Fue el último rescate emocional que tuvo. A partir de ahí entro en un coma profundo que finalmente terminó con su muerte. La partida de defunción tiene fecha 26 de abril de 1991, siete días después de su detención arbitraria. La detención, tortura y muerte de Walter Bulacio generó una crisis política e institucional sin precedentes. A partir de ahora, la Policía será el enemigo declarado de la juventud en recitales, marchas y canchas de fútbol, y se unirá bajo un canto de guerra que continúa hasta hoy:
Yo sabía, yo sabía, a Bulacio lo mató la policía
Procesalmente hablando, la comisaría jamás aviso a la familia de su detención ni tampoco comunicó la misma al Juez de Menores de turno. Bulacio fue detenido ilegalmente, golpeado, torturado, y alojado en una celda sin ventana sin respetar ninguna garantía constitucional. Los vicios de la Dictadura más presentes que nunca.

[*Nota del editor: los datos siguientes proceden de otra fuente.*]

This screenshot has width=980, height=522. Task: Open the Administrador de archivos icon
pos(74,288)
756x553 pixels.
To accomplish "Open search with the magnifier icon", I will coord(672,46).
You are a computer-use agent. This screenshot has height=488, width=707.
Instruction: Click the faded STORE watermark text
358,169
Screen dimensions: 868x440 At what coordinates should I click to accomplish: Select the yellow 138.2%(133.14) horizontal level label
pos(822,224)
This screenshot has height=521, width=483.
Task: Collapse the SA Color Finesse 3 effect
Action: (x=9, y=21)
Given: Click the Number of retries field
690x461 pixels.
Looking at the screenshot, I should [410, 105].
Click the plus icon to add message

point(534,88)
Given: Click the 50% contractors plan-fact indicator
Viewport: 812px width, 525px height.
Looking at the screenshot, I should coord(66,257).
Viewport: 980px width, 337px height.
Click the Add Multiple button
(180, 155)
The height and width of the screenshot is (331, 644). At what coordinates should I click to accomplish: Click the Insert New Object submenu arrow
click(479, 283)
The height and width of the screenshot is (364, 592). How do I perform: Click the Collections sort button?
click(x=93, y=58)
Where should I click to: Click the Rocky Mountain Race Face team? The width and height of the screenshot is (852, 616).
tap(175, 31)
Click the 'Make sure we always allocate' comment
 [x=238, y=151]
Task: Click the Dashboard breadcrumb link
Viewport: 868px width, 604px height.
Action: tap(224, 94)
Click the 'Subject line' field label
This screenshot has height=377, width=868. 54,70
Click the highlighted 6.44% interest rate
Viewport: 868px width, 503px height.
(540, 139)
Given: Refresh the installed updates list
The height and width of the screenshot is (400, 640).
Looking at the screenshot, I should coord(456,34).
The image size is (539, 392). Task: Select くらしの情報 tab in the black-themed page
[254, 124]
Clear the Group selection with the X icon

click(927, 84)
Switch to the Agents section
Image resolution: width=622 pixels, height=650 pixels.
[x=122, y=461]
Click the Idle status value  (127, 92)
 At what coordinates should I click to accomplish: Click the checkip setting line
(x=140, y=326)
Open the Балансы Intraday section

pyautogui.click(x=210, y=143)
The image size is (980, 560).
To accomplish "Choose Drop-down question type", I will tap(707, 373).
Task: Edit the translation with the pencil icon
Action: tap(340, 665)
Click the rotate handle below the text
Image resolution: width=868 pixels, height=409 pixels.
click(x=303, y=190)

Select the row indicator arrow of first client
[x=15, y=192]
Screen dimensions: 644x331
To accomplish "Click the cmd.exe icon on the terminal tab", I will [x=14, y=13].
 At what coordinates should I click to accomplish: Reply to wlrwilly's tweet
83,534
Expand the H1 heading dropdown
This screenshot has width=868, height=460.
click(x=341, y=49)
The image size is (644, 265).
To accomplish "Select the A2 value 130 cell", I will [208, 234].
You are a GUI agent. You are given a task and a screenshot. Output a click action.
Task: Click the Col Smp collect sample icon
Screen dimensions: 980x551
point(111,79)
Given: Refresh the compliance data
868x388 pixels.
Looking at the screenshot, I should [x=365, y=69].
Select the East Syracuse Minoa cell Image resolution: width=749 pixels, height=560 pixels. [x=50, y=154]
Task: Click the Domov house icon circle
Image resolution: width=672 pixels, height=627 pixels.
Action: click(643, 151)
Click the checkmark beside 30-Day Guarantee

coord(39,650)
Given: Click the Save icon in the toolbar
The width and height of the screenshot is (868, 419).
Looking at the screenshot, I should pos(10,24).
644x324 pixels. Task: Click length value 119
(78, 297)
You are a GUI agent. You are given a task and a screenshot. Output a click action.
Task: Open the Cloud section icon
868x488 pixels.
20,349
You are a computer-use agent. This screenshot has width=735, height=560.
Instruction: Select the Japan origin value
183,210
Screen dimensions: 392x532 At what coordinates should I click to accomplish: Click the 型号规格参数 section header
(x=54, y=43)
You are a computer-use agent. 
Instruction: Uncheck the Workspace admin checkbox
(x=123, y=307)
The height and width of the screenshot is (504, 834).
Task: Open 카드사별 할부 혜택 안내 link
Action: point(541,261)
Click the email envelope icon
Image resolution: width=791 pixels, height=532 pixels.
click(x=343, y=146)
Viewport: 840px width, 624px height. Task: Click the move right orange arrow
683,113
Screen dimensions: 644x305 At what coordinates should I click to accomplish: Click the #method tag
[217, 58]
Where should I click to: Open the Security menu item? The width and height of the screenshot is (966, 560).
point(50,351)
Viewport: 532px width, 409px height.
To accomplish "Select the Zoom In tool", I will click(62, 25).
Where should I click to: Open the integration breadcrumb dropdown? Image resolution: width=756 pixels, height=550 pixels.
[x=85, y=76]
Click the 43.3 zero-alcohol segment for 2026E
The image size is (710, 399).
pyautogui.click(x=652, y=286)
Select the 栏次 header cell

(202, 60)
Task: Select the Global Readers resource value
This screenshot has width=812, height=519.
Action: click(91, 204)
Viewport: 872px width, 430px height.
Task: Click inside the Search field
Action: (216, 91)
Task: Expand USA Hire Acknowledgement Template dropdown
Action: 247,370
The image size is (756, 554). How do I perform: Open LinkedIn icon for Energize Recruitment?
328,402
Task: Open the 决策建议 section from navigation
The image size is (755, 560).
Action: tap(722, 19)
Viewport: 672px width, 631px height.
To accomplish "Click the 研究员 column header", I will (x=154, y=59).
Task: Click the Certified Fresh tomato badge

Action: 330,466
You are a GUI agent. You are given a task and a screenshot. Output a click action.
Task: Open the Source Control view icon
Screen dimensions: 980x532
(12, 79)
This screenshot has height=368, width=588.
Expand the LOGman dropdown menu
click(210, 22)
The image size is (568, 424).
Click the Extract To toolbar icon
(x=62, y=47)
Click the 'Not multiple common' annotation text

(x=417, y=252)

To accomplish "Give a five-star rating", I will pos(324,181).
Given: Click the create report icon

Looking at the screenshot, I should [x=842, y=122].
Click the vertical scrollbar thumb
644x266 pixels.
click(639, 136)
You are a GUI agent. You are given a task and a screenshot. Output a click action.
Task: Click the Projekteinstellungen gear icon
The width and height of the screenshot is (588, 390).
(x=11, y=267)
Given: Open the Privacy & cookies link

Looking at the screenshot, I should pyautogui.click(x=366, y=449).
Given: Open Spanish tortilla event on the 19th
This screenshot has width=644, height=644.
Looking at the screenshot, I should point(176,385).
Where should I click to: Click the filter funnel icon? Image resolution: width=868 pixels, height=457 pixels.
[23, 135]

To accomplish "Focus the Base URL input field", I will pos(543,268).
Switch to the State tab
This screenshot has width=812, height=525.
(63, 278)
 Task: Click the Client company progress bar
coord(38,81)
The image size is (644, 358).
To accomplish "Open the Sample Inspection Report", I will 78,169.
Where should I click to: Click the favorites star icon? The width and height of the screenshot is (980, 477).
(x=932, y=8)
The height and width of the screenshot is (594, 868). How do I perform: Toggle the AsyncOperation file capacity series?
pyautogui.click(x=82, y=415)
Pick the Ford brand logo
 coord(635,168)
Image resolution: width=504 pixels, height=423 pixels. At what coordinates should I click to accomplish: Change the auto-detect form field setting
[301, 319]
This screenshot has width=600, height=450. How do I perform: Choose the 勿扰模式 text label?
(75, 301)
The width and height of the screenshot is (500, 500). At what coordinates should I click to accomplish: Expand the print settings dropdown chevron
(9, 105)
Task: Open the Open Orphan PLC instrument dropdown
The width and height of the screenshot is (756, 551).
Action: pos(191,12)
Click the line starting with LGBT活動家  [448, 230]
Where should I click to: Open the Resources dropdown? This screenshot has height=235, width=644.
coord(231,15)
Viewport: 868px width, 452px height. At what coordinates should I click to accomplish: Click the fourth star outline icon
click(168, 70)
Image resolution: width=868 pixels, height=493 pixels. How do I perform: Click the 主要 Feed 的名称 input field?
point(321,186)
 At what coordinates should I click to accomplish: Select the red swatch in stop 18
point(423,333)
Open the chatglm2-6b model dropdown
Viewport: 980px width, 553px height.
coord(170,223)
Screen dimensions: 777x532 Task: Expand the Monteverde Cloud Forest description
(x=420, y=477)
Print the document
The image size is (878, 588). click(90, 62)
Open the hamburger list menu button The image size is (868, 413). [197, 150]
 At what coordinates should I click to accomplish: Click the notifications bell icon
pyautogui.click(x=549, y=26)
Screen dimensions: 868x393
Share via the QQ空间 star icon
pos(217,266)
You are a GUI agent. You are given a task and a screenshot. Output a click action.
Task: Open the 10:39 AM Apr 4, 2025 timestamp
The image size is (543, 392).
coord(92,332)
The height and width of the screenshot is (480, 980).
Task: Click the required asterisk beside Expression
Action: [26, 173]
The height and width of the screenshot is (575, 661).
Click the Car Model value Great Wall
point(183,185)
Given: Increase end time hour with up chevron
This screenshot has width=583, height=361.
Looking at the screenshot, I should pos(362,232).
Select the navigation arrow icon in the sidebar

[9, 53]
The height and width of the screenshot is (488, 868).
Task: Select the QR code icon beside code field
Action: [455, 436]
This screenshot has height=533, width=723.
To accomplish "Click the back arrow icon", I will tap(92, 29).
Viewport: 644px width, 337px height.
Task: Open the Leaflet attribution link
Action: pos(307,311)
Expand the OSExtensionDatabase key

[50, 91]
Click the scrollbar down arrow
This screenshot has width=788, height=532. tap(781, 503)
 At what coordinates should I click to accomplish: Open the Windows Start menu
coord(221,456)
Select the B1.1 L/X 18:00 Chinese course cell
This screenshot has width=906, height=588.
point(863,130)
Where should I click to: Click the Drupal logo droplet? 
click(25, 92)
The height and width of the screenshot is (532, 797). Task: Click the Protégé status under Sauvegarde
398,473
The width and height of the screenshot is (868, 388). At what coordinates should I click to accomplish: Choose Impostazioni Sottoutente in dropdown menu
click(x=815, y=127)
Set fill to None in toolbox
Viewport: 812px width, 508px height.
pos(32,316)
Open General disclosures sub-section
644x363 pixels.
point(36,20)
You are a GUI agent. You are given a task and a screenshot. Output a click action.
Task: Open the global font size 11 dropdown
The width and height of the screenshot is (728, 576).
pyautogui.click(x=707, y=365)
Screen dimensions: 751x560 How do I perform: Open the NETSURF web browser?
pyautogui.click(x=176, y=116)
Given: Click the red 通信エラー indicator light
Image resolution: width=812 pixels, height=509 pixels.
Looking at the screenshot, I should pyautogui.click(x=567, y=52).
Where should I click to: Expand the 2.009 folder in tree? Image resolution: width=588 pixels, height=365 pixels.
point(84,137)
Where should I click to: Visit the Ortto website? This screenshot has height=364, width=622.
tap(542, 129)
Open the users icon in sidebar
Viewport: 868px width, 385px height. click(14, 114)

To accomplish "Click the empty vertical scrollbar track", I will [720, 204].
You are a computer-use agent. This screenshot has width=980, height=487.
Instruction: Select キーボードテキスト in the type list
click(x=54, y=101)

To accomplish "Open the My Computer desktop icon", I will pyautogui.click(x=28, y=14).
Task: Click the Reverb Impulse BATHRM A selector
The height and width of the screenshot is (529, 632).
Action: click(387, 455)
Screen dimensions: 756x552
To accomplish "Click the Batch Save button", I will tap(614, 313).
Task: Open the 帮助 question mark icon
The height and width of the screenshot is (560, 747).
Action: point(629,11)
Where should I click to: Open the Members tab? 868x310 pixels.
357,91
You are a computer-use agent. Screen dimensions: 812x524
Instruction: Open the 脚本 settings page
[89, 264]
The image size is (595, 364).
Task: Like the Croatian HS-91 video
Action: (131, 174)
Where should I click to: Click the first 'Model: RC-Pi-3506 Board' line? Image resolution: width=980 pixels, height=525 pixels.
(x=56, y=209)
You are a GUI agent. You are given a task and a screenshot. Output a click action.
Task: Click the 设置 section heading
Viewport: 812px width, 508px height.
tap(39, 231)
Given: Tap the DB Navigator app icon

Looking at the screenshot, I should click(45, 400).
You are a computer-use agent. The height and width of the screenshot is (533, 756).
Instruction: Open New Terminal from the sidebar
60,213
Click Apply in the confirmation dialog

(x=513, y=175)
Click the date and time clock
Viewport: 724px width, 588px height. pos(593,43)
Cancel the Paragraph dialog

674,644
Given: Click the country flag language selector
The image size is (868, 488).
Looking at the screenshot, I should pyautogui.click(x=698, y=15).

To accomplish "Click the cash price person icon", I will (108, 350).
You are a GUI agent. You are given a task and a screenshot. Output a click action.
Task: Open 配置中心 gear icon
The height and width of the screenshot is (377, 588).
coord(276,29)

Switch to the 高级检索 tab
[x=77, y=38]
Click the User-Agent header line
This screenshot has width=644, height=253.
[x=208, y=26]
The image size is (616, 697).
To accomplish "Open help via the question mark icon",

Los años que siguieron al asesinato de Bulacio, mucho tuvieron que ver María del Carmén Verdú y la indispensable CORREPI que documento, litigó y representó a todas las víctimas de la violencia policial a lo ancho y a lo largo de Argentina.
El asesinato de Walter Bulacio generó que la Corte Interamericana de DDHH que demandará al estado argentino y lo instara a derogar todo el sistema construido sobre de detenciones arbitrarias pero los culpables salieron indemnes.
El comisario Miguel Ángel Espósito nunca pagó por lo que hizo. Un mes después de la muerte de Bulacio, fue detenido y llevado a Tribunales. En menos de dos horas quedó en libertad gracias al buffet de abogados provisto por la cúpula de la Federal y el Ministerio del Interior de Carlos Corach. El pacto de silencio policial y la complicidad judicial instalaron que a Bulacio lo mato la combinación del rock y un aneurisma congénito.
En 1994 el “Caso Bulacio” llegó a la Corte Suprema. Dos años más tarde fue enviado a juicio. A Espósito lo defendió el prestigioso y costoso abogado Pablo Argibay Molina quien se tomó una década en responder la acusación de su cliente. En 2002 la (In) Justicia Argentina dio por finalizada la causa pero en 2003 hartos de tanto manoseo y desidia judicial, la familia Bulacio demandó al Estado argentino ante la CIDH (Corte Interamericana de Derechos Humanos) que les dio la razón y obligó en 2004 a que la Corte Suprema de Justicia argentina reabriera la causa. En 2009 la defensa del Comisario Espósito tuvo que volver a dar explicaciones y finalmente el 8 de noviembre de 2013, VEINTIDOS AÑOS DESPUÉS, se emitió una orden de tres años de prisión en suspenso por “Privación ilegítima de la libertad” de Walter Bulacio.
La sentencia no sirvió para nada. El padre de Walter, Víctor murió sin conocer la condena, la abuela Mary (la que le dio el dinero para comprar la entrada) no supero la depresión y partió en 2014 y Graciela, la mamá, que sufría ataques de pánico ante cada manoseo judicial, eligió mantenerse en su casa tras no soportar la vorágine diaria del juicio. Su hermana Tamara, a pesar que nunca lo llego a conocer, fue la que mantuvo encendida la llama de la lucha y recogió el legado de sus padres y abuela.
A 33 años de su asesinato lo único que continúa vivo es su memoria y la lucha incansable por continuar viviendo en la Argentina del Nunca Más. El Caso Bulacio marcó un antes y un después para toda la sociedad civil y demostró que lo único que el Estado no podrá asesinar jamás es la memoria.